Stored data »
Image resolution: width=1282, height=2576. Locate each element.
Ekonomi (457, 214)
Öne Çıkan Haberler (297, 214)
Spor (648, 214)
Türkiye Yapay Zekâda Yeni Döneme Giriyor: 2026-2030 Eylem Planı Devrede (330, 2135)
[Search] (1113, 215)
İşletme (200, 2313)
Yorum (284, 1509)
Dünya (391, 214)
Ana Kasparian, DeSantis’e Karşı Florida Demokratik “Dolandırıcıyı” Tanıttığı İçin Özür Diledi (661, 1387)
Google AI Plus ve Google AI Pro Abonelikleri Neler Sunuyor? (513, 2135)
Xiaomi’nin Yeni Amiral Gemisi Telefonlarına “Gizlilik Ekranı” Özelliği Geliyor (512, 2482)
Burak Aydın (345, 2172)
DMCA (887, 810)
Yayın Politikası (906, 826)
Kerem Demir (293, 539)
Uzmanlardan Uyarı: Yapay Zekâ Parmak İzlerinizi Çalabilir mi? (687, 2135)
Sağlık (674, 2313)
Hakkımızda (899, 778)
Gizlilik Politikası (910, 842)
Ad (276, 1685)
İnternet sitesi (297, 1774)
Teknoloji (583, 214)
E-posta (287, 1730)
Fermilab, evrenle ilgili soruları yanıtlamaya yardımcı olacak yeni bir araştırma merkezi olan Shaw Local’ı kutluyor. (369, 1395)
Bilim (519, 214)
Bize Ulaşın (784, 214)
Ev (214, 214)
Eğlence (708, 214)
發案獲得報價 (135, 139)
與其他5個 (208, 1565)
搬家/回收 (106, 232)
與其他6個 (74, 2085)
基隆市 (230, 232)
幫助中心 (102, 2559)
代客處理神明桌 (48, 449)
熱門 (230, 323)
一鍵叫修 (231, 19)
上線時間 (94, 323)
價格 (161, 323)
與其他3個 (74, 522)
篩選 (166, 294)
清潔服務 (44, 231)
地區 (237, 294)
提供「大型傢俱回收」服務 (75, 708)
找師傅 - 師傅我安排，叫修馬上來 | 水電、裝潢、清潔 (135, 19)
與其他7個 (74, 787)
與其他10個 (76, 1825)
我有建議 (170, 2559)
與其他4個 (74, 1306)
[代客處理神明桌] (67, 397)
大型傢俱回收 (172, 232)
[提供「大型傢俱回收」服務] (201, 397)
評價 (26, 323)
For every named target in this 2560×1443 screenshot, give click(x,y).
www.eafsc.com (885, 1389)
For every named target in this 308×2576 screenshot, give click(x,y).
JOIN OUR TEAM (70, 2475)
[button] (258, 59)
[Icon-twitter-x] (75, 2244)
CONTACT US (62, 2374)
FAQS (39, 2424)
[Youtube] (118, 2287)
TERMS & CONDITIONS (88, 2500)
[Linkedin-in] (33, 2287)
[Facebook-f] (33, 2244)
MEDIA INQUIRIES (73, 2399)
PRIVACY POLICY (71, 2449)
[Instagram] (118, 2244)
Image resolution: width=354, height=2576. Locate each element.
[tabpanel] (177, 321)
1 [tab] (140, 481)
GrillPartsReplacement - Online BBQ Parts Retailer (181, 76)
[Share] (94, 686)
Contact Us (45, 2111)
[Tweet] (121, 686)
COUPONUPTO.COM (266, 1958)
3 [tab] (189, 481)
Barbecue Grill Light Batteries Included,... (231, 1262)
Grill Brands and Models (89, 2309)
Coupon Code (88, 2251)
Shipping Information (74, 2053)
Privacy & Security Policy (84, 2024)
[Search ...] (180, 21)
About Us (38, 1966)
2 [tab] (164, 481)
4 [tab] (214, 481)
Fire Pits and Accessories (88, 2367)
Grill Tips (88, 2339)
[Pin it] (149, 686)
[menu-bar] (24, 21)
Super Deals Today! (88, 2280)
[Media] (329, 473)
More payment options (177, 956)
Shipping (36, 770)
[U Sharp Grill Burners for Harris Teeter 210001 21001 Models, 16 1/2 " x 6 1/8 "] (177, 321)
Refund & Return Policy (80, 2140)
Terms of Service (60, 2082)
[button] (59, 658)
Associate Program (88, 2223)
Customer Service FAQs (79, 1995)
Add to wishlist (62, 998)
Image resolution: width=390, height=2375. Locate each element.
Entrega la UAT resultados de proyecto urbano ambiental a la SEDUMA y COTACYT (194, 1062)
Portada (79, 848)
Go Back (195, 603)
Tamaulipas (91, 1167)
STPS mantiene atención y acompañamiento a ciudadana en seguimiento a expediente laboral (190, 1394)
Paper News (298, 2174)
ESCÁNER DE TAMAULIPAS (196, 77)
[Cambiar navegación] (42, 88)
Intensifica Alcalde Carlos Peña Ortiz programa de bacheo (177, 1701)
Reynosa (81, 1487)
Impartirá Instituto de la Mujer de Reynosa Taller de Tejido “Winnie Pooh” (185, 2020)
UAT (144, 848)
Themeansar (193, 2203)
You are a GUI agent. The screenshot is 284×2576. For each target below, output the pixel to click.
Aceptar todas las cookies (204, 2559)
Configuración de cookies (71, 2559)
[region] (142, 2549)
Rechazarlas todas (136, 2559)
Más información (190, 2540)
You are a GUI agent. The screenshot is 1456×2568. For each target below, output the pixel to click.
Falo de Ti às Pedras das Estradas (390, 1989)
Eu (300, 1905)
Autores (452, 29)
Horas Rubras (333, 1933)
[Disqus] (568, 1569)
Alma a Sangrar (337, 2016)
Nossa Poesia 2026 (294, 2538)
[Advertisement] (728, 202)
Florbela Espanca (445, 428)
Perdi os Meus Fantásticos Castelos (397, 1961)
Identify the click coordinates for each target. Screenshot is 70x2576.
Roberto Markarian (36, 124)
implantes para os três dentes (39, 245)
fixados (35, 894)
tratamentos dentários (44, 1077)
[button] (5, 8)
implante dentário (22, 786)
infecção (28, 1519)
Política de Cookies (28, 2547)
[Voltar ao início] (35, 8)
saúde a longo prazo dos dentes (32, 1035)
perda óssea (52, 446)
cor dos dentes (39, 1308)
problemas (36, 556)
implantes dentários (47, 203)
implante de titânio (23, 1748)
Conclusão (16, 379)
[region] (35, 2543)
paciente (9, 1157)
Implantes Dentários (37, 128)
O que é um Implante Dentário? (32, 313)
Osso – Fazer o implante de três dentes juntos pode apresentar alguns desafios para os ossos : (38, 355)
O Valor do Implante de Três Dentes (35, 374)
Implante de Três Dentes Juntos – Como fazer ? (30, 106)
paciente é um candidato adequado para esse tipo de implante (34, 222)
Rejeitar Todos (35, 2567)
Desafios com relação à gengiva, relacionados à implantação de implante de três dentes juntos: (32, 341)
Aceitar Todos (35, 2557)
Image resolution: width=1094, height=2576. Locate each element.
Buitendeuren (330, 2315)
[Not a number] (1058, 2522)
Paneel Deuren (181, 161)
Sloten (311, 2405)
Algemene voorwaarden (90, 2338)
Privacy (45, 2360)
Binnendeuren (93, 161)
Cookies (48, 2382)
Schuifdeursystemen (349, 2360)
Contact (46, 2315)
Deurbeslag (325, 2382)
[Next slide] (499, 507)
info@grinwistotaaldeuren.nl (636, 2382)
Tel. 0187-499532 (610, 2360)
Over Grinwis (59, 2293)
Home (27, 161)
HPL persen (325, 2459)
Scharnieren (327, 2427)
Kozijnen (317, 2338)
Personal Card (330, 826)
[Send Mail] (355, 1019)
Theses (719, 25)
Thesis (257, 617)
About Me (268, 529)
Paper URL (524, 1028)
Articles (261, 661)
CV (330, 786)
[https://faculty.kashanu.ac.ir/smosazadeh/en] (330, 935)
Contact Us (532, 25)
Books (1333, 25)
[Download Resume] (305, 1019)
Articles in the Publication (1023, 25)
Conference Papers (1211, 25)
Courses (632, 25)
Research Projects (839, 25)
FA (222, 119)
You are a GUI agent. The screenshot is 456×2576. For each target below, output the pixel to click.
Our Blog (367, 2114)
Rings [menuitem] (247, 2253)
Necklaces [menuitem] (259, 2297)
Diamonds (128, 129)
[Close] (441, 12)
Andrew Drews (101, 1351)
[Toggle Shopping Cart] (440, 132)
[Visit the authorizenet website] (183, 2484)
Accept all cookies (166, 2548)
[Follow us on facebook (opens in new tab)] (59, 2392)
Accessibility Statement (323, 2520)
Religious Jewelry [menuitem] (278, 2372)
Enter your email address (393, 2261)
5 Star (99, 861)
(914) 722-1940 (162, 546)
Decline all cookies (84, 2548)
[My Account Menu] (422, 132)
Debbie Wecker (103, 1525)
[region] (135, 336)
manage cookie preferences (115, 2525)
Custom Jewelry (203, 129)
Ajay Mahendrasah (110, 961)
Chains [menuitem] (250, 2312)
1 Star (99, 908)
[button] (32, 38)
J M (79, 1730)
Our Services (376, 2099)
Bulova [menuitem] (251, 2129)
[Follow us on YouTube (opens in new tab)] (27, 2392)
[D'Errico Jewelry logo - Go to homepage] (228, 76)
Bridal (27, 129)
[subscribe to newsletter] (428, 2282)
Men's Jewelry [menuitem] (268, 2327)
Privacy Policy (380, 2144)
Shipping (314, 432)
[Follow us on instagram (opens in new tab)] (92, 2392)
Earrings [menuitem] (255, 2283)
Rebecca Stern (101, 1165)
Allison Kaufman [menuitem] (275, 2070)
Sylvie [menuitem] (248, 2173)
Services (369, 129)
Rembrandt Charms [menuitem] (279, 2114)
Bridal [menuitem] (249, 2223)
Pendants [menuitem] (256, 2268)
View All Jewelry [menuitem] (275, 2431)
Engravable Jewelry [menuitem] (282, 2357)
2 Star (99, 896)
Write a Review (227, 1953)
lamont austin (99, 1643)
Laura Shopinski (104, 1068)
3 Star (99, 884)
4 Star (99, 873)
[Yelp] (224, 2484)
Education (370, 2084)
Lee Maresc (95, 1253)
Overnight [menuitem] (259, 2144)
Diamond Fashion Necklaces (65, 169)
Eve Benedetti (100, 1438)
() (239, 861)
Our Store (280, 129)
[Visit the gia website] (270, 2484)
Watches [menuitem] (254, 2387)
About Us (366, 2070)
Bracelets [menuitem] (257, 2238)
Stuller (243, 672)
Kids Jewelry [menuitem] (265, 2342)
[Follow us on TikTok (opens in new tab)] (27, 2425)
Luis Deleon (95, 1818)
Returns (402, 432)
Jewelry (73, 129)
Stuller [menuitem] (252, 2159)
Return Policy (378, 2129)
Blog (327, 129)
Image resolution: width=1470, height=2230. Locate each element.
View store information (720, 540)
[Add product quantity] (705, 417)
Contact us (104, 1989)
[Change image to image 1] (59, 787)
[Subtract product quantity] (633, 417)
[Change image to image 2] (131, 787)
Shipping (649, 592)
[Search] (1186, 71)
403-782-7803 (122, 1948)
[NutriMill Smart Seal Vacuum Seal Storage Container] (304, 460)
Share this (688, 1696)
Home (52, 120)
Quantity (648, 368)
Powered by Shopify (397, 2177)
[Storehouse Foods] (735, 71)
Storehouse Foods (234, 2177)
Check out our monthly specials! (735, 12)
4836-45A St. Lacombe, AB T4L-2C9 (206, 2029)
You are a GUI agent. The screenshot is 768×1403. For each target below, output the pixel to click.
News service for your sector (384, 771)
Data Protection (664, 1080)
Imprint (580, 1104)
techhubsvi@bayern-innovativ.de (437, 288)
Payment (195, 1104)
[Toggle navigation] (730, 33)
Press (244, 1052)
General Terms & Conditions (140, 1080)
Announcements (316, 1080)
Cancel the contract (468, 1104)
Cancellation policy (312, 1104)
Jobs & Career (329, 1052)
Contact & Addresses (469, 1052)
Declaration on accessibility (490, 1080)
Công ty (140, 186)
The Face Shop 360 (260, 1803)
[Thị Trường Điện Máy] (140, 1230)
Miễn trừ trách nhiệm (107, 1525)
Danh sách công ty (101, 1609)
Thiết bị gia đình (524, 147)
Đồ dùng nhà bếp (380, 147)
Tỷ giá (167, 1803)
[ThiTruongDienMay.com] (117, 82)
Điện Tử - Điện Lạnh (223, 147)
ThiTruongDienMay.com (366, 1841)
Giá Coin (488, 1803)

EXERCISE GOAL » What do the lines above say from the one containing "[button] (32, 38)" down to the one containing "() (239, 861)"? Return them exactly, both end lines included, and only them.

WRITTEN ANSWER »
[button] (32, 38)
J M (79, 1730)
Our Services (376, 2099)
Bulova [menuitem] (251, 2129)
[Follow us on YouTube (opens in new tab)] (27, 2392)
[D'Errico Jewelry logo - Go to homepage] (228, 76)
Bridal (27, 129)
[subscribe to newsletter] (428, 2282)
Men's Jewelry [menuitem] (268, 2327)
Privacy Policy (380, 2144)
Shipping (314, 432)
[Follow us on instagram (opens in new tab)] (92, 2392)
Earrings [menuitem] (255, 2283)
Rebecca Stern (101, 1165)
Allison Kaufman [menuitem] (275, 2070)
Sylvie [menuitem] (248, 2173)
Services (369, 129)
Rembrandt Charms [menuitem] (279, 2114)
Bridal [menuitem] (249, 2223)
Pendants [menuitem] (256, 2268)
View All Jewelry [menuitem] (275, 2431)
Engravable Jewelry [menuitem] (282, 2357)
2 Star (99, 896)
Write a Review (227, 1953)
lamont austin (99, 1643)
Laura Shopinski (104, 1068)
3 Star (99, 884)
4 Star (99, 873)
[Yelp] (224, 2484)
Education (370, 2084)
Lee Maresc (95, 1253)
Overnight [menuitem] (259, 2144)
Diamond Fashion Necklaces (65, 169)
Eve Benedetti (100, 1438)
() (239, 861)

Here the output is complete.